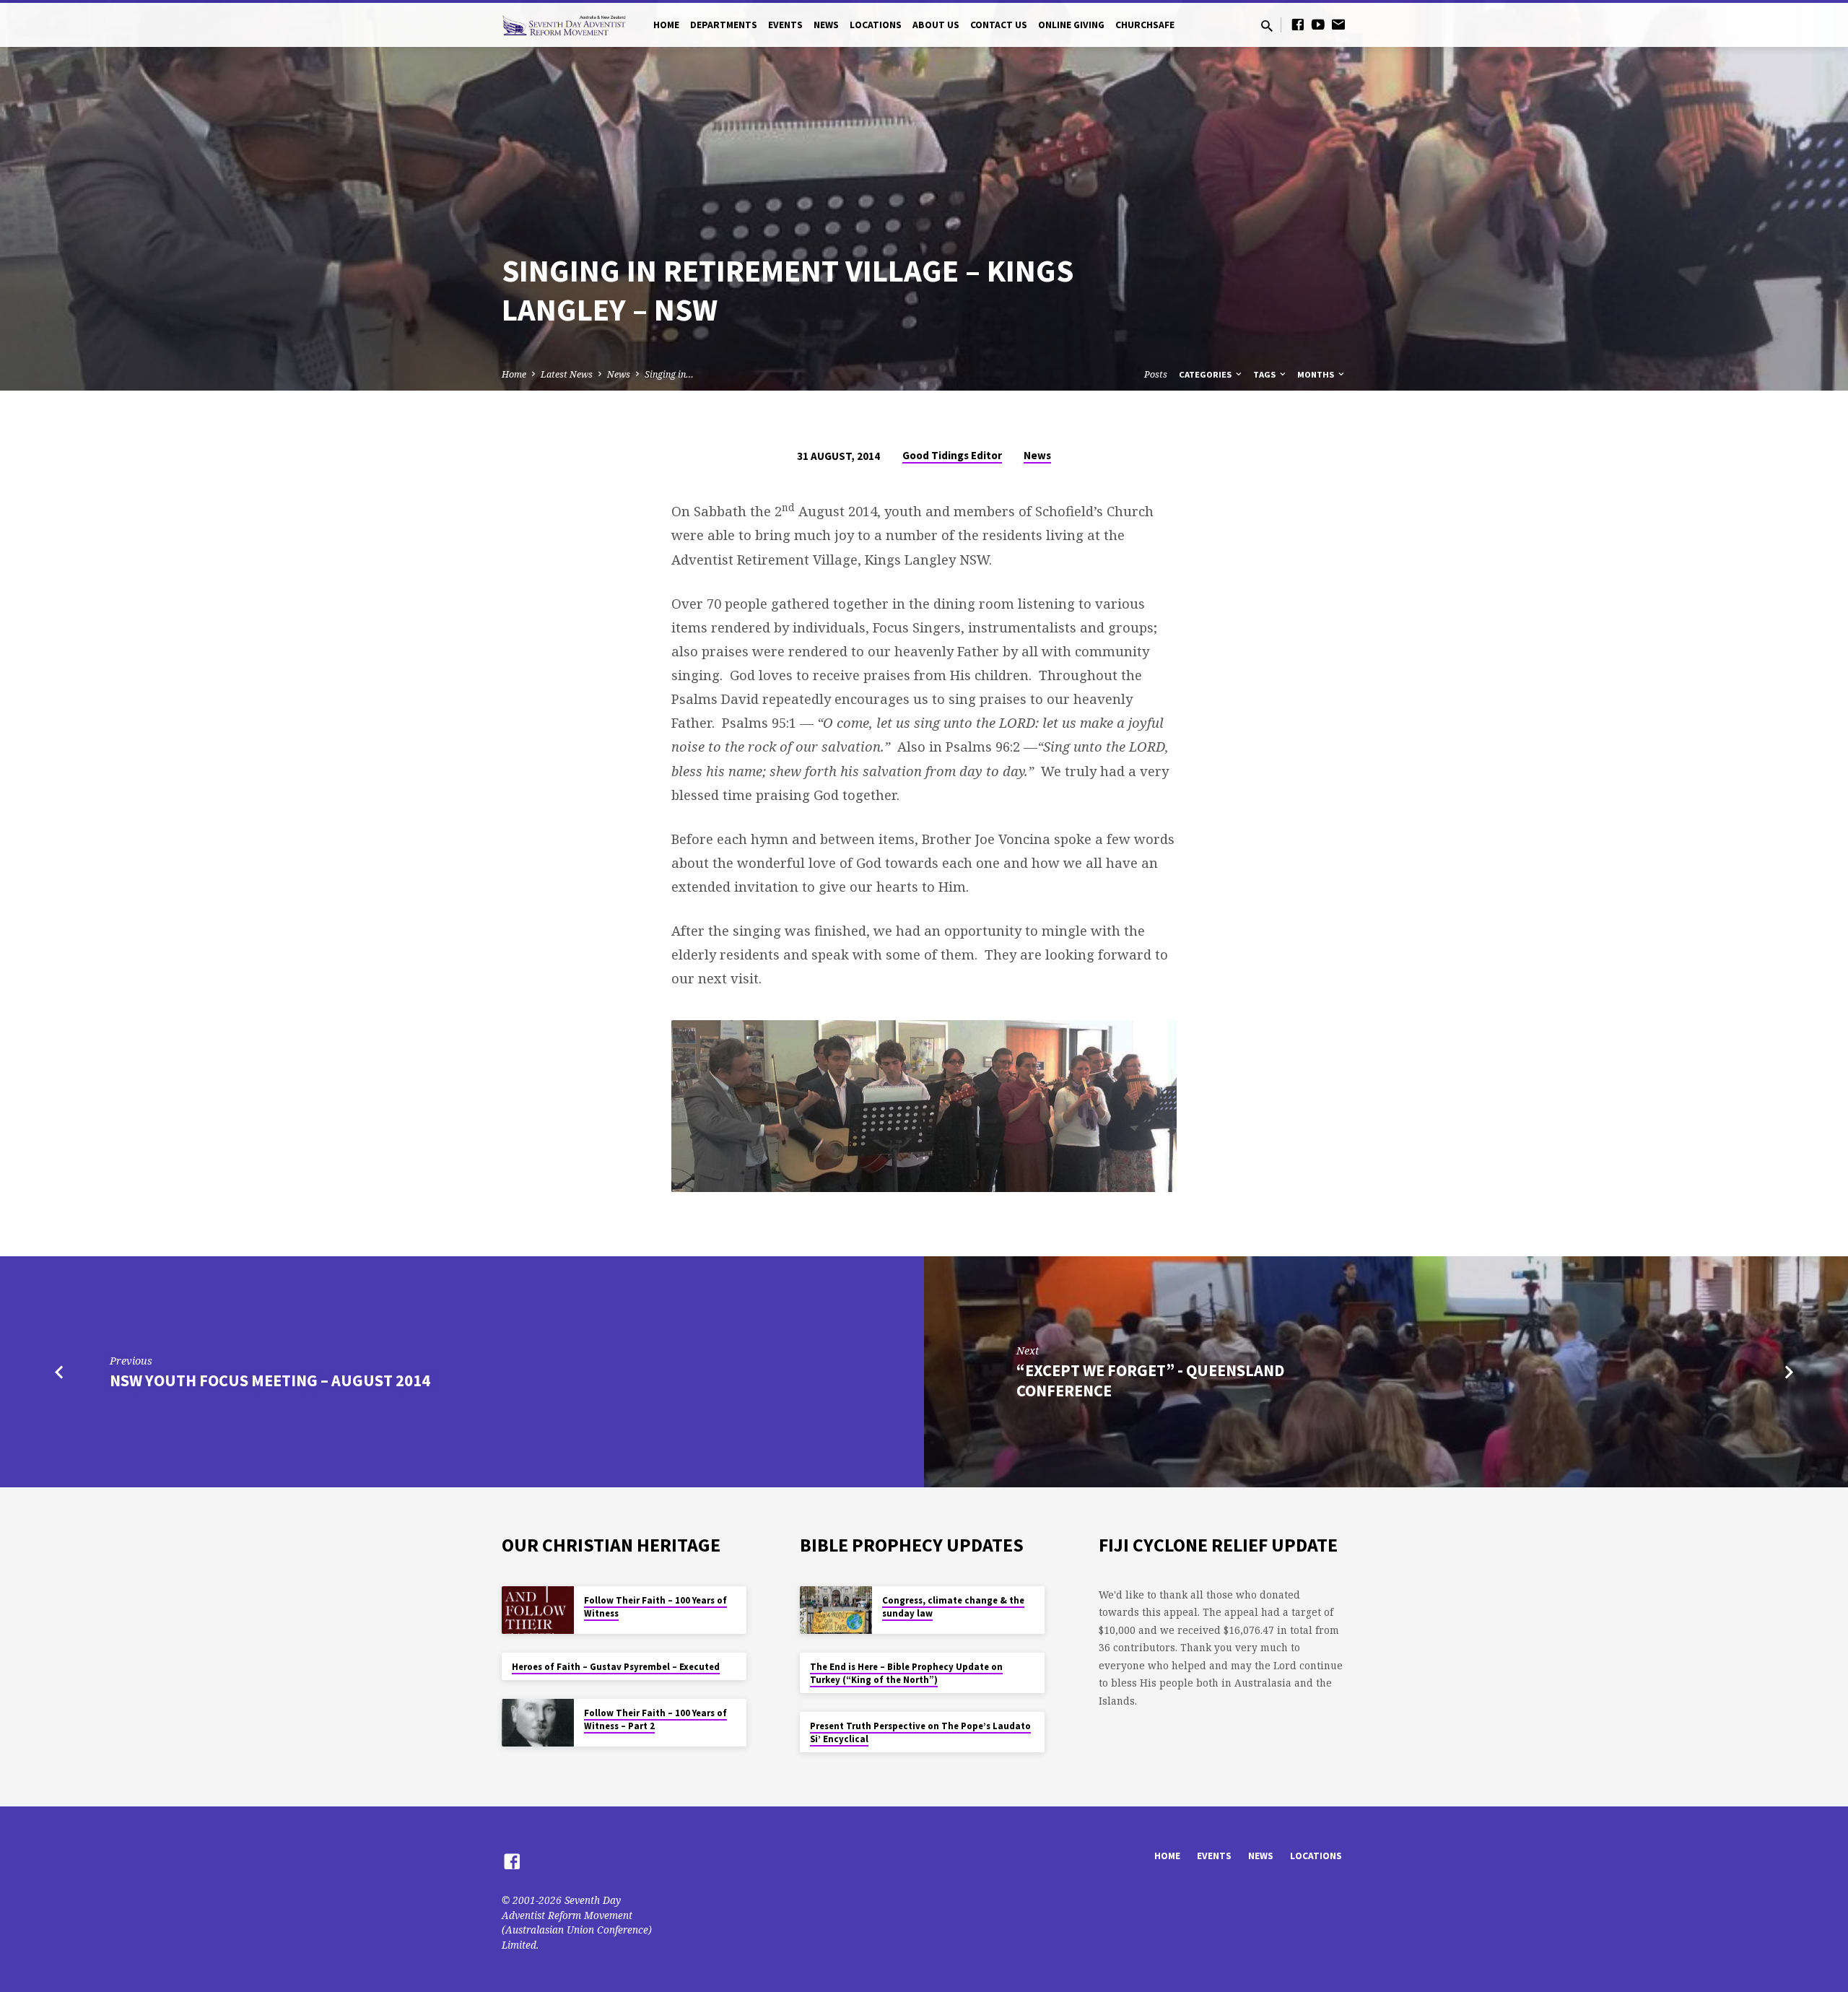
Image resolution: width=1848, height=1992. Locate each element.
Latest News (567, 374)
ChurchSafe (1144, 25)
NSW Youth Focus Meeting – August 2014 (270, 1380)
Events (785, 25)
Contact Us (998, 25)
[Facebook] (1298, 24)
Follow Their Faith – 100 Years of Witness (655, 1606)
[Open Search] (1267, 25)
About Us (935, 25)
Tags (1265, 374)
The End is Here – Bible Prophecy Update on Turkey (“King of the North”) (906, 1673)
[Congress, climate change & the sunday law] (836, 1610)
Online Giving (1071, 25)
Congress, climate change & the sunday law (953, 1606)
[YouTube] (1318, 24)
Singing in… (669, 374)
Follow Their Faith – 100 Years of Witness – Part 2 (655, 1719)
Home (666, 25)
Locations (876, 25)
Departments (723, 25)
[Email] (1338, 24)
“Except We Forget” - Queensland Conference (1150, 1380)
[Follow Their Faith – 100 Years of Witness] (538, 1610)
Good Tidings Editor (952, 455)
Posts (1155, 374)
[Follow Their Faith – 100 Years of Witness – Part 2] (538, 1723)
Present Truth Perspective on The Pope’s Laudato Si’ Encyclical (920, 1732)
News (826, 25)
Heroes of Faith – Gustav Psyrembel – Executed (616, 1667)
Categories (1206, 374)
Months (1316, 374)
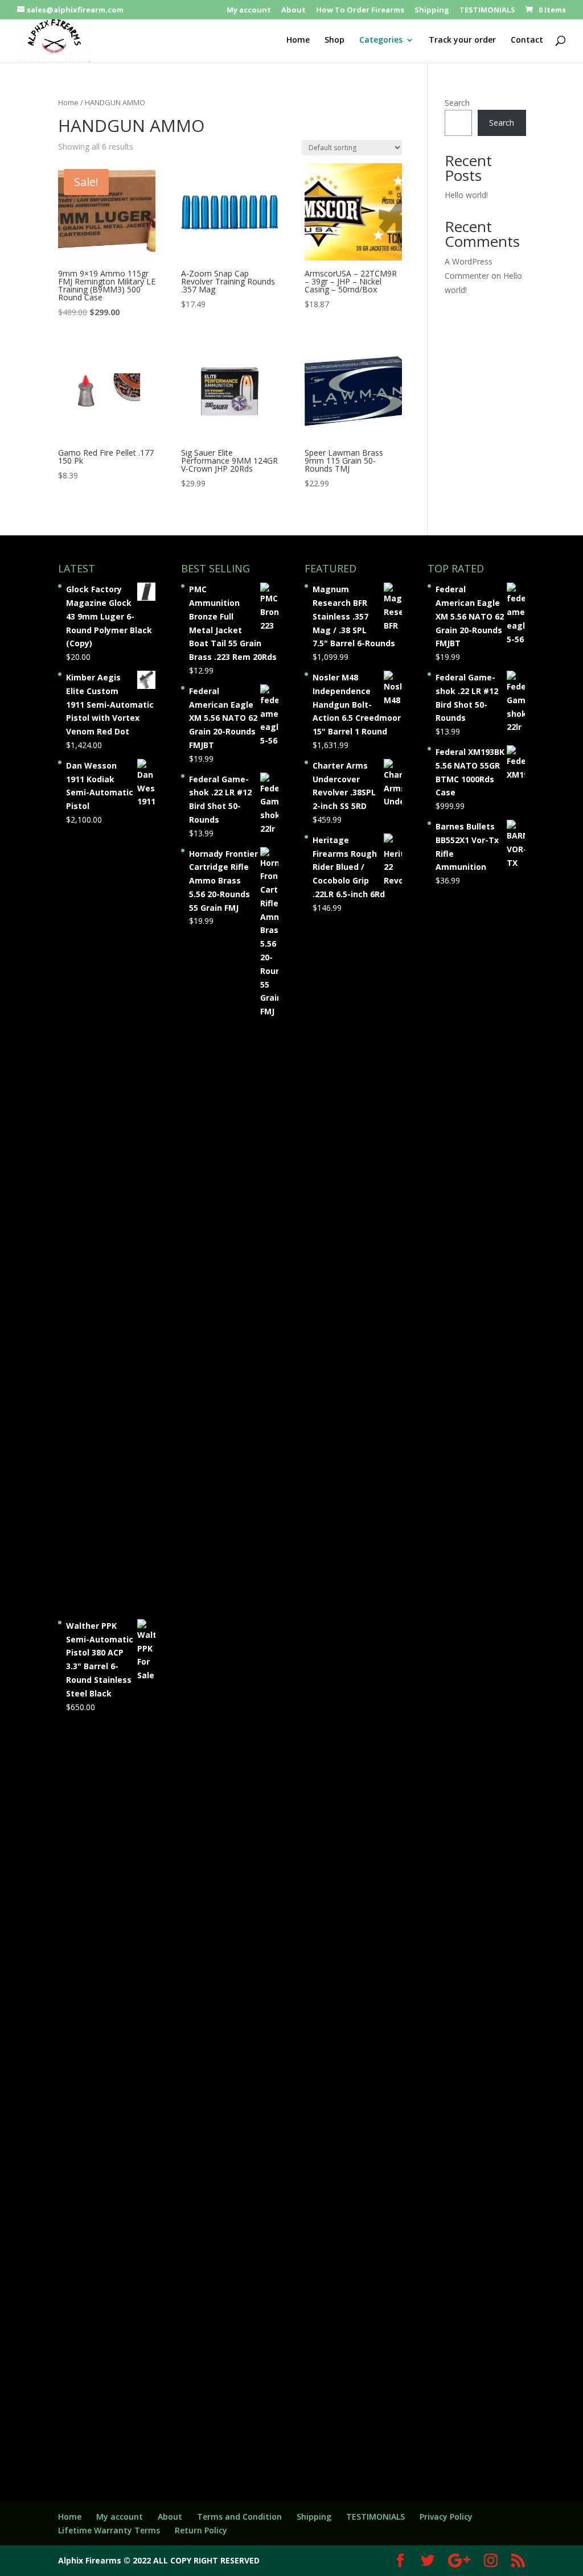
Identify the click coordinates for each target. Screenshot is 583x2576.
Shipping (431, 10)
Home (298, 40)
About (293, 10)
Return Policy (201, 2530)
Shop (334, 40)
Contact (527, 40)
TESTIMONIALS (487, 10)
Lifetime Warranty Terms (109, 2530)
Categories (381, 40)
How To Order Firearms (360, 10)
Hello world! (466, 194)
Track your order (462, 40)
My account (249, 10)
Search (457, 102)
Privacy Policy (446, 2516)
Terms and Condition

- _WHAT IS BEING ASKED_
Only the lines above starting with the one with "Follow Their Faith – 100 Years of Witness (655, 1606)" and going through the one with "2 (655, 1719)" are to be copied, word for word and with both ends kept.

- _TASK RESPONSE_
Follow Their Faith – 100 Years of Witness (655, 1606)
[Open Search] (1267, 25)
About Us (935, 25)
Tags (1265, 374)
The End is Here – Bible Prophecy Update on Turkey (“King of the North”) (906, 1673)
[Congress, climate change & the sunday law] (836, 1610)
Online Giving (1071, 25)
Congress, climate change & the sunday law (953, 1606)
[YouTube] (1318, 24)
Singing in… (669, 374)
Follow Their Faith – 100 Years of Witness – Part 2 (655, 1719)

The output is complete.